Tesla reported its first quarter adjusted earnings plunged 48%, falling short of lowered Wall Street forecasts, but it assured investors that it plans to move ahead with a cheaper model due out next year.
The company reported a 9% drop in total revenue, which also missed analyst estimates. And its profit margin declined by 2 percentage points.
But Tesla heartened some investors by announcing it plans to move ahead with a lower priced model, which it said will go into production in the second half of 2025.
Tesla did not give much in the way of details about this new, lower-priced model it is promising, such as a target price or its production volumes. And CEO Elon Musk and Tesla have a history of not living up to timelines on vehicle launches. But the promise that it is still moving ahead with a lower-priced model was assuring news in the wake of reports that it would drop plans for the vehicle altogether.
Musk seemed unexcited even talking about the new lower priced model, seeming to compare it to a horse-drawn carriage, and spending far more of the call with investors hyping Tesla’s promises far beyond its current or future electric vehicles. He once again cited the company’s artificial intelligence capabilities and its self-driving technology, which he predicted could be licensed to one or more rival automakers later this year. And he spoke of its plans for sentient humanoid robots, and his vision of a fleet of millions driverless “robotaxis” owned by a combination of Tesla and Tesla owners, moving passengers who will be as comfortable riding in a driverless car as they are walking onto an elevator today.
“We really should be thought of as an AI-robotics company,” he said. “If you value Tesla as just an auto company, it’s just the wrong framework. If somebody doesn’t believe that Tesla will solve autonomy, I think they should not be an investor in the company.”
It was a classic Musk call straight out of the earlier days of Tesla when the company was still struggling financiallly, promising paradigm shifting technological changes to get investors excited about the future.
And to a degree, it worked, with the recently battered Tesla (TSLA) shares, which had lost 42% of their value so far this year through Tuesday’s close, rising 11% in after-market trading, despite the ugly financial performance reported for the first quarter.
Tesla and Musk were eager to change the story around Tesla, not just away from disappointing first quarter financial results, but also from a sustained run of bad news. Earlier this month, it reported its first year-over-year decline in global sales since the pandemic and unveiled plans to cut more than 10% of its staff. It also continued its year-long series of price cuts, with the most recent coming last weekend.
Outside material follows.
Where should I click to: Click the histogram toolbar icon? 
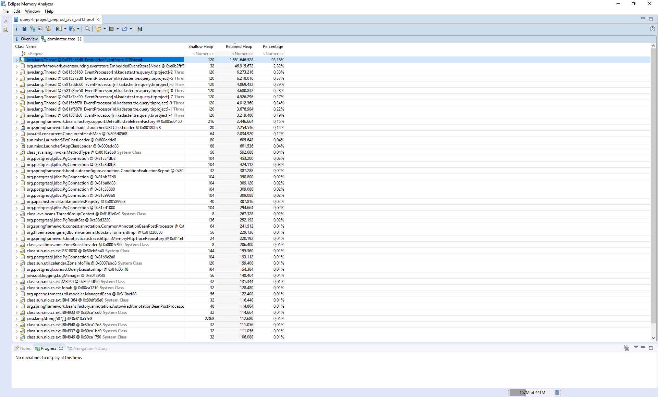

The drop in stock value has even some Tesla bulls worried about the future for the world’s most valuable automaker. But it is facing increasing competition from both established Western automakers — which are rolling out their own EV offerings — and Chinese automakers, which are offering low-priced EVs.
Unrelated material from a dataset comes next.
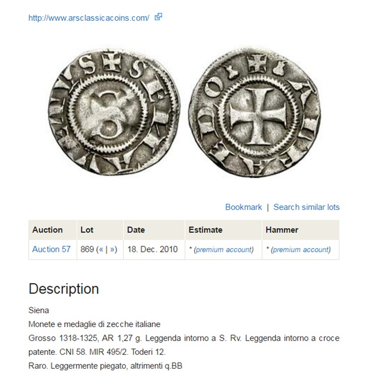This screenshot has width=369, height=377.
Task: Click the Hammer column header
Action: coord(282,230)
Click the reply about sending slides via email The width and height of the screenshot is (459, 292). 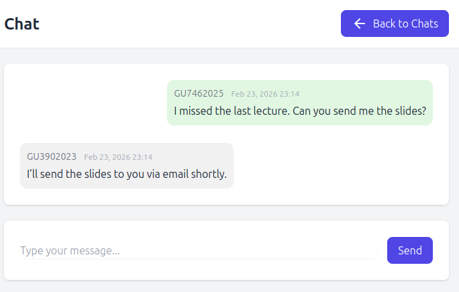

In the final three months of last year, Tesla lost its title as the world’s largest EV maker to Chinese automaker BYD.
After Reuters reported earlier this month that Tesla was dropping plans for a cheaper model, popularly referred to as the Tesla Model 2, because of competition from China, CEO Elon Musk tweeted “Reuters is lying (again),” without giving any details of the company’s plans. But in January, he did warn that Chinese automakers could ‘demolish’ rivals with low priced EVs.
Tesla adjusted net income came in at $1.5 billion, or 45 cents a share. Analysts had been forecasting earnings per share of 49 cents. It was the smallest adjusted quarterly profit that Tesla had reported since the first quarter of 2021, when the pandemic and supply chain disruptions were still affecting results.
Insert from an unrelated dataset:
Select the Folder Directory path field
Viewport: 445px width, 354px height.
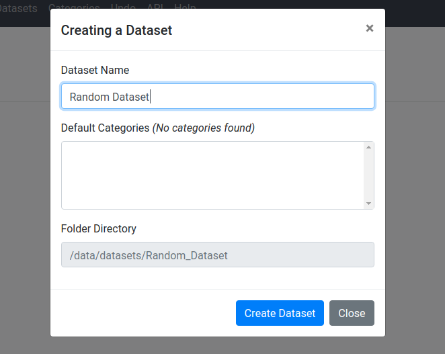point(217,255)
The company also said it had negative cash flow of $2.5 billion, the first time it had burned through cash in a quarter since the first quarter of 2020 at the start of the pandemic.
The company said it experienced numerous challenges in the first quarter, from the conflict in the Red Sea, which caused ships heading from Asia to Europe to take a longer path around Africa, to an arson attack at its plant in Germany and a gradual ramp up of the updated Model 3 at its plant in Fremont, California.